Die Schulwiese

Wer kennt von den Wildbacher Einwohnern noch den Flurnamen „Schulwiese“? Einige werden es wohl noch sein. Woher der Namen stammt ist aber nur wenigen geläufig. Die Lage der Schulwiese macht es einen auch nicht leicht, finden wir sie doch nicht in der Nähe der ehemaligen Schule. Eingebettet zwischen Schulholz und Poppenholz erstreckt sie sich am Steilhang des Wildbachs einige Meter hinter der Kläranlage in Richtung der Burgruine. Nur am Beginn des Tales kann man noch ein Teilstück mit viel Zugeständnis als Wiese erkennen. Der restliche Teil der Schulwiese ist durch den Anflug von Ahorn, Hasel, Espe und Erle zum „Wald“ geworden. Bild 1

Einst wurde die Schulwiese intensiv genutzt.
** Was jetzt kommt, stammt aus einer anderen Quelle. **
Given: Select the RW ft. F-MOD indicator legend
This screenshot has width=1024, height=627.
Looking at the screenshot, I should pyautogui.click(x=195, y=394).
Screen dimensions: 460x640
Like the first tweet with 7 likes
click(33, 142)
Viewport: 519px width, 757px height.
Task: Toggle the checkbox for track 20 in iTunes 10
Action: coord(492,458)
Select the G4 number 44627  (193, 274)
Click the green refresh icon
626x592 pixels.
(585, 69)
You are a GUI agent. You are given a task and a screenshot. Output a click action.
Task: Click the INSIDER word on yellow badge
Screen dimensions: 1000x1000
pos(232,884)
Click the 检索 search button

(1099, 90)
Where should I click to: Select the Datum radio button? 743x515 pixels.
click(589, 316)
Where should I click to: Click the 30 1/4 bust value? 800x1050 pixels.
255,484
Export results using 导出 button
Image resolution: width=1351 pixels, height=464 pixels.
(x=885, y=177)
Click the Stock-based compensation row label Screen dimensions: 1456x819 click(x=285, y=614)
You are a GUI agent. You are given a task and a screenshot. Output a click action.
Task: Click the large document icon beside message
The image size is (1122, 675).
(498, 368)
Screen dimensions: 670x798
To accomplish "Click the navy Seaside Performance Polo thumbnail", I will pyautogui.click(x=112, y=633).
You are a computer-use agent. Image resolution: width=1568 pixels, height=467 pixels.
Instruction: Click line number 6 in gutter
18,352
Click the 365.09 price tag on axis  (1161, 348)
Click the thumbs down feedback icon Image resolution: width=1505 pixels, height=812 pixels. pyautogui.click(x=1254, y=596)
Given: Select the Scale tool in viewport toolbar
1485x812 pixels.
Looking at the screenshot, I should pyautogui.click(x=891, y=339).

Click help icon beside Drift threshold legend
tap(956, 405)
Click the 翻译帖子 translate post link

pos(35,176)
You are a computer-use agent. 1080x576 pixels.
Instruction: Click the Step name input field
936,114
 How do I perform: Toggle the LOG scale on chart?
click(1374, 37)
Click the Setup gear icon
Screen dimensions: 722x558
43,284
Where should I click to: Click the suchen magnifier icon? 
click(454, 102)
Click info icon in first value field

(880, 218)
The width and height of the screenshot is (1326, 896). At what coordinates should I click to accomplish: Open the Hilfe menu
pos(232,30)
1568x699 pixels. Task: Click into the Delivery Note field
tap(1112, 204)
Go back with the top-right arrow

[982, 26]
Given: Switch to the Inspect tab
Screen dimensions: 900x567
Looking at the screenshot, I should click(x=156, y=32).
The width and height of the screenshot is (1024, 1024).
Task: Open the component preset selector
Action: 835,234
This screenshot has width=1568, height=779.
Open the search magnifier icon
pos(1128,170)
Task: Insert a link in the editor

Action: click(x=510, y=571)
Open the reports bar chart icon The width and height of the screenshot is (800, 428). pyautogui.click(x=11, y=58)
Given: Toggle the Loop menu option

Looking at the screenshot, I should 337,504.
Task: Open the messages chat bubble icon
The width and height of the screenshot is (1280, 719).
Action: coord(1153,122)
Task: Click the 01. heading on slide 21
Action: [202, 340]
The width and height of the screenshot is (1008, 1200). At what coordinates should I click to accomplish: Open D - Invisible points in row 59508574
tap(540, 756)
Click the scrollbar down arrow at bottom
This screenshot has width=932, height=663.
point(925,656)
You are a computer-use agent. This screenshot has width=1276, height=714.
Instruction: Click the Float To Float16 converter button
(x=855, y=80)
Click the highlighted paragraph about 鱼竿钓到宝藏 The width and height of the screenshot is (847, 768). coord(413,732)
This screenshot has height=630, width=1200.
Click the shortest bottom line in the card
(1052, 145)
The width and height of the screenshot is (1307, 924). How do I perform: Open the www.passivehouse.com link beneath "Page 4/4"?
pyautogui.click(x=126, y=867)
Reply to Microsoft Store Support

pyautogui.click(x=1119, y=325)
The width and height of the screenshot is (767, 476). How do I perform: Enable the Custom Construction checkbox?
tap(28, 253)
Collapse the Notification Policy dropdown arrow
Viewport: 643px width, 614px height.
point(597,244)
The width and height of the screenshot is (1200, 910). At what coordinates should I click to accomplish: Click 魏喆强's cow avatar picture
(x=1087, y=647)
Sie war für viele Kaninchenzüchter eine wichtige Grundlage ihrer Kleintierhaltung. Während heute sehr viel über Nachhaltigkeit gesprochen wird, wurde sie in früherer Zeit schon gelebt. Schonend wurde mit der Sense gemäht. Meist wurde aus den artenreichen Gräsern und Pflanzen duftendes Heu gemacht. Eine Wohltat für Mensch und Tier. Die Wiese dankte für den pfleglichen Umgang mit selten Blumen und Pflanzen. Besonders beeindruckend war im Frühling der gelbe Teppich aus vielen Himmelschlüsselchen.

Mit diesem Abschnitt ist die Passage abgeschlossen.